## PROBLEM:
Here is a listing. Set it down again exactly.

**********

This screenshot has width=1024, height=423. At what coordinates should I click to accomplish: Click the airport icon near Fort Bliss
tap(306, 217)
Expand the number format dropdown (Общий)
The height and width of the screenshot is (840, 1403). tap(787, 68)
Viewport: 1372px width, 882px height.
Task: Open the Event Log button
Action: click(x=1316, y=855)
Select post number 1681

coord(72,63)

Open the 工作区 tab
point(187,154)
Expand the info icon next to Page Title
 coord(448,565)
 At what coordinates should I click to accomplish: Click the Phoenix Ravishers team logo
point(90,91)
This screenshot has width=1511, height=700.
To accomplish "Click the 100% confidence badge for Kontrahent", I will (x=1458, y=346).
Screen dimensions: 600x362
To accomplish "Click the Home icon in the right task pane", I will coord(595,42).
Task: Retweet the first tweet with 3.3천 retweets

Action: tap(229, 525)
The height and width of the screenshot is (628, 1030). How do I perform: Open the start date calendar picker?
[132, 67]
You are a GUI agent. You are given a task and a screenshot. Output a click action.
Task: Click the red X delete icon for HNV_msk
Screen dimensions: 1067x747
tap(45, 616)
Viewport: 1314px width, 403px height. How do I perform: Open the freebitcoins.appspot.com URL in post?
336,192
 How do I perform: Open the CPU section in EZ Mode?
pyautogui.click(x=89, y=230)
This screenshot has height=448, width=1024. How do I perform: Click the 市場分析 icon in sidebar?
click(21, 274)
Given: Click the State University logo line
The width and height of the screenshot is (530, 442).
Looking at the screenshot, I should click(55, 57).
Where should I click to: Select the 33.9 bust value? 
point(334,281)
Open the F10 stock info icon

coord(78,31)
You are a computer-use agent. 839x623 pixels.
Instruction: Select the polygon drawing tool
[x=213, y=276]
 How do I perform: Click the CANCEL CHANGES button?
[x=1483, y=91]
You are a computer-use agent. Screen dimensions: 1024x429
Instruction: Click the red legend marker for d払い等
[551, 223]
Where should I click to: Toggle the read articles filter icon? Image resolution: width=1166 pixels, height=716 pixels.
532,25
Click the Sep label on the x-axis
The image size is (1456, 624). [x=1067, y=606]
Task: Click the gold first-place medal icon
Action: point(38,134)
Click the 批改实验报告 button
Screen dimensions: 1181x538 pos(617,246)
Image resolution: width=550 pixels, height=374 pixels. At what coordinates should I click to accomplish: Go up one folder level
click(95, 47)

**********

## WRITTEN ANSWER:
This screenshot has width=1024, height=423. At what coordinates should I click to accomplish: Click the airport icon near Fort Bliss
tap(306, 217)
Expand the number format dropdown (Общий)
The height and width of the screenshot is (840, 1403). tap(787, 68)
Viewport: 1372px width, 882px height.
Task: Open the Event Log button
Action: click(x=1316, y=855)
Select post number 1681

coord(72,63)

Open the 工作区 tab
point(187,154)
Expand the info icon next to Page Title
 coord(448,565)
 At what coordinates should I click to accomplish: Click the Phoenix Ravishers team logo
point(90,91)
This screenshot has width=1511, height=700.
To accomplish "Click the 100% confidence badge for Kontrahent", I will (x=1458, y=346).
Screen dimensions: 600x362
To accomplish "Click the Home icon in the right task pane", I will coord(595,42).
Task: Retweet the first tweet with 3.3천 retweets

Action: tap(229, 525)
The height and width of the screenshot is (628, 1030). How do I perform: Open the start date calendar picker?
[132, 67]
You are a GUI agent. You are given a task and a screenshot. Output a click action.
Task: Click the red X delete icon for HNV_msk
Screen dimensions: 1067x747
tap(45, 616)
Viewport: 1314px width, 403px height. How do I perform: Open the freebitcoins.appspot.com URL in post?
336,192
 How do I perform: Open the CPU section in EZ Mode?
pyautogui.click(x=89, y=230)
This screenshot has height=448, width=1024. How do I perform: Click the 市場分析 icon in sidebar?
click(21, 274)
Given: Click the State University logo line
The width and height of the screenshot is (530, 442).
Looking at the screenshot, I should click(55, 57).
Where should I click to: Select the 33.9 bust value? 
point(334,281)
Open the F10 stock info icon

coord(78,31)
You are a computer-use agent. 839x623 pixels.
Instruction: Select the polygon drawing tool
[x=213, y=276]
 How do I perform: Click the CANCEL CHANGES button?
[x=1483, y=91]
You are a computer-use agent. Screen dimensions: 1024x429
Instruction: Click the red legend marker for d払い等
[551, 223]
Where should I click to: Toggle the read articles filter icon? Image resolution: width=1166 pixels, height=716 pixels.
532,25
Click the Sep label on the x-axis
The image size is (1456, 624). [x=1067, y=606]
Task: Click the gold first-place medal icon
Action: point(38,134)
Click the 批改实验报告 button
Screen dimensions: 1181x538 pos(617,246)
Image resolution: width=550 pixels, height=374 pixels. At what coordinates should I click to accomplish: Go up one folder level
click(95, 47)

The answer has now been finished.